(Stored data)
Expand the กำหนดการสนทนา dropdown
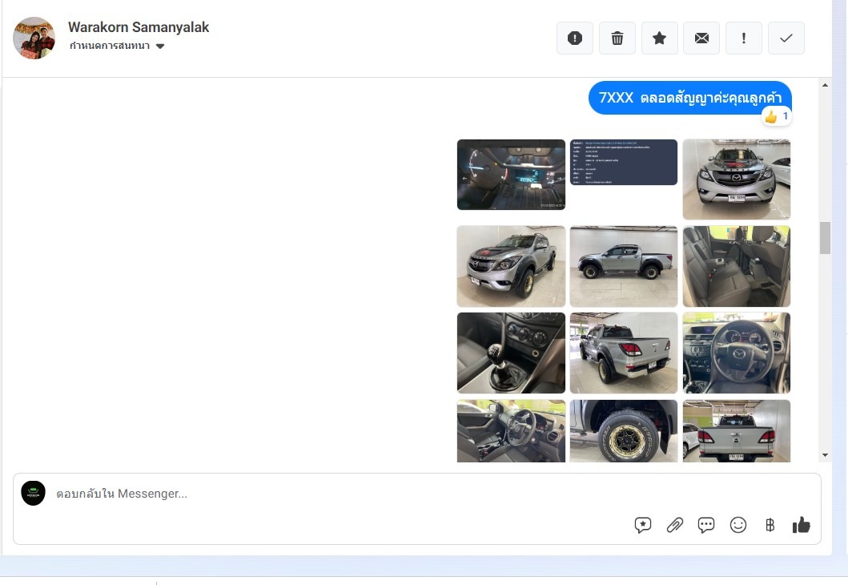This screenshot has width=848, height=585. (159, 46)
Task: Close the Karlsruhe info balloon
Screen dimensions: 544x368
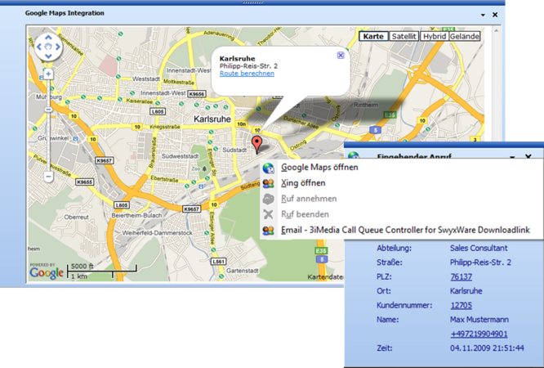Action: tap(341, 55)
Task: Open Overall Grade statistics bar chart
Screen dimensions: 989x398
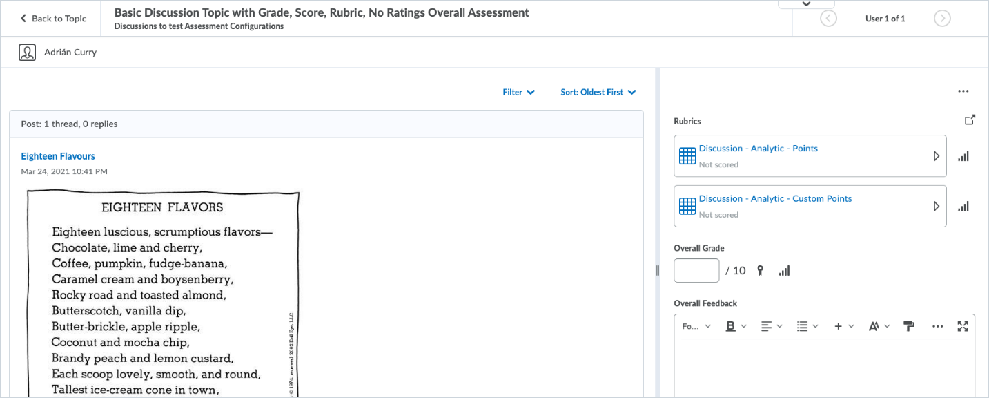Action: pyautogui.click(x=784, y=270)
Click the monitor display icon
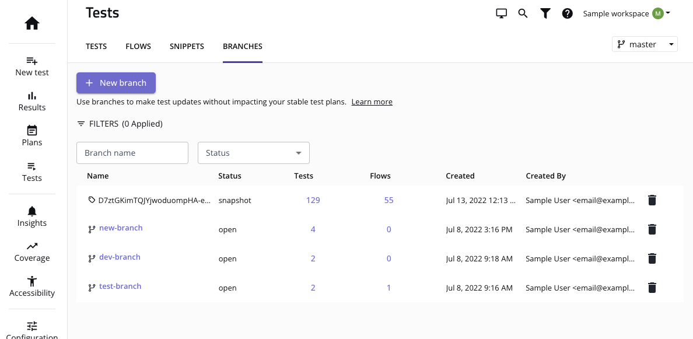693x339 pixels. pos(501,13)
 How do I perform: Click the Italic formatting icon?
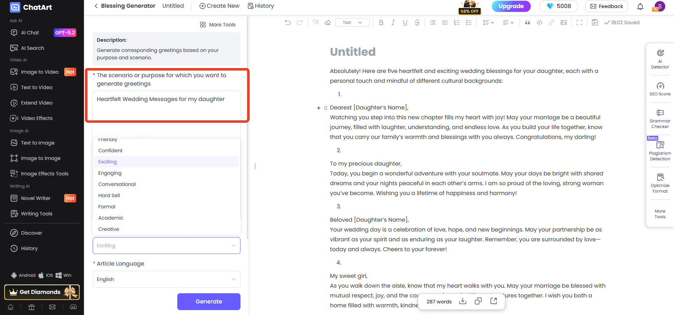tap(393, 22)
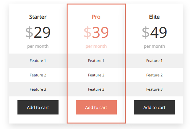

### TASK
The copy you give must run from the line containing "Task: Close the Karlsruhe info balloon" through the last line of the records, exactly, with the pictures left out.

### ANSWER TO THE EXERCISE
Task: Close the Karlsruhe info balloon
Screen dimensions: 544x368
Action: tap(341, 55)
Task: Open Overall Grade statistics bar chart
Screen dimensions: 989x398
Action: pyautogui.click(x=784, y=270)
Click the monitor display icon
693x339 pixels. pos(501,13)
 How do I perform: Click the Italic formatting icon?
tap(393, 22)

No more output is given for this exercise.